**Compiti:**
**a.** Riporta tale e quale il passo della recensione che comincia con le parole "Gli archi parlano" e si ferma dopo le parole "intenderla totalmente diversi.".
**b.** Secondo la recensione, perché sarebbe fuori luogo paragonare il direttore ospite a Muti? Rispondi in una o due frasi.
**c.** Rispondi in breve a queste domande sulla recensione:
(i) Chi dirige il coro?
(ii) Chi canta la parte di Desdemona?
(iii) Quale brano di Schubert suonano insieme il Wienerkammerensemble e Michel Dalberto?

**Brano del testo:**
§

L’ospite, che dichiara di voler esaltare tutto il Verdi presente in quel capolavoro della maturità, se la cava con onore. Certo, non è Muti. Ma i confronti sarebbero ingenerosi e fuori luogo. Qui e ora si tratta di costruire sulle rovine ancora fumanti di un teatro che ha perso le più importanti figure di riferimento. Proibito sparare. Specie se, come nel caso, il maestro propone una conduzione forte, tornita, lacerata. Forse priva di sfumature a favore di un dettato espressionista e d’impatto, ma comunque solida e sicura.
D’altra parte l’orchestra conserva la memoria di una certa concertazione; il coro, almeno lui sempre diretto da Bruno Casoni, resta al suo massimo livello, il cast vocale si rivela nel complesso tra i più convincenti. Leo Nucci, insinuante, onnipresente, calato con arte sottile nel personaggio di Jago, si fa perdonare la vocalità affaticata. Clifton Forbis, l’Otello della trasferta giapponese, ha una voce bella, possente, intonata e generosa. E anche se la resa è un po’ discontinua il suo Otello pare eccellente anche per l’intensa teatralità (e poi, guardiamoci attorno, c’è di meglio?). Daniela Dessì, Desdemona, è il massimo che si possa desiderare. Francesco Meli, Cassio, una vera rivelazione. L’opera, aperta dal grido selvaggio degli elementi e degli uomini, serrata nella struttura possente e claustrofobica del cilindro nero e rame che si spezza e ricompone, diventa un giardino stagliato su oro di Bisanzio e spazio nudo per angosce e delitti, è controllata con autorevolezza dal giovane direttore. Merita molti applausi, anche a scena aperta.
Dagli Arcimboldi alla Sala Verdi. Eccoci a un appuntamento con la Cantelli. Dove è annunciato anche Paolo Restani, un pianista di bellissime qualità. Ma ci era sfuggita la cronaca. Il concerto non c’è più. Al suo posto, pianista ospite presente, un incontro orchestra-pubblico. Tra un lamento e l’altro, si capisce solo che la maledizione delle orchestre cittadine ha colpito ancora. Anche la Cantelli, un tempo guidata da Veronesi e ora da Daniel Pacitti, versa in difficoltà. Anzi a quel che si sente sarebbe morta. Tanto che lo stesso Pacitti è appena stato nominato direttore artistico al Verdi di Trieste.
Restani si inserisce tra le contestazioni. Siede surreale al piano come in un film di Fellini. Cerca, a tratti trovandoli, i suoi Rachmaninov, Chopin, Liszt. Dove va la Cantelli? Ancora Sala Verdi e Società del Quartetto. Che, Dio la benedica, chiude una stagione stimolante e senza scosse. Sui leggii un tutto Schubert. Ospiti il Wienerkammerensemble, alcune prime parti dei Wiener Philharmoniker, e il pianista francese Michel Dalberto. Accostati nel Quintetto op.114, D667 La Trota.

Gli archi parlano fitti tra loro, e quando sono all’unisono sussurrano legati e fluenti come nella tradizione della Filarmonica che li ha generati. Il pianismo di Dalberto è invece incisivo, lucido, vibrante, crudo. Per un far musica che affronta con effetto chiaroscurale due modi di intenderla totalmente diversi.

§

**Contenuto dell'elenco:**
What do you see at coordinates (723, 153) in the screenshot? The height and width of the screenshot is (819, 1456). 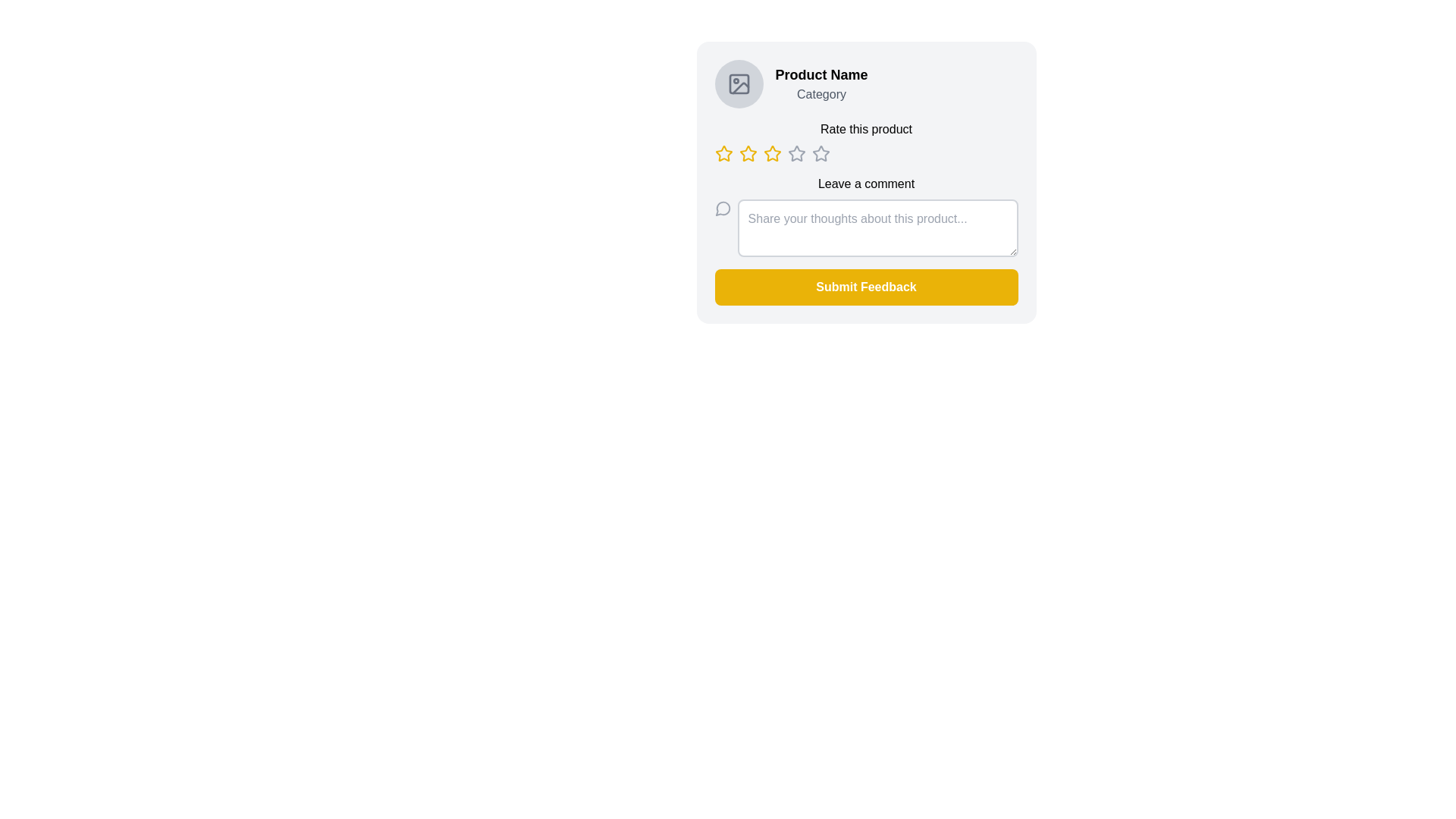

§

**Soluzioni dell'esercizio:**
**a.**
Gli archi parlano fitti tra loro, e quando sono all’unisono sussurrano legati e fluenti come nella tradizione della Filarmonica che li ha generati. Il pianismo di Dalberto è invece incisivo, lucido, vibrante, crudo. Per un far musica che affronta con effetto chiaroscurale due modi di intenderla totalmente diversi.

**b.** Perché lì e in quel momento bisogna ricostruire sulle rovine ancora fumanti di un teatro che ha perso le sue figure di riferimento più importanti. Per questo la recensione dice che è proibito sparare.

**c.**
(i) Bruno Casoni.
(ii) Daniela Dessì.
(iii) Il Quintetto op.114, D667 La Trota.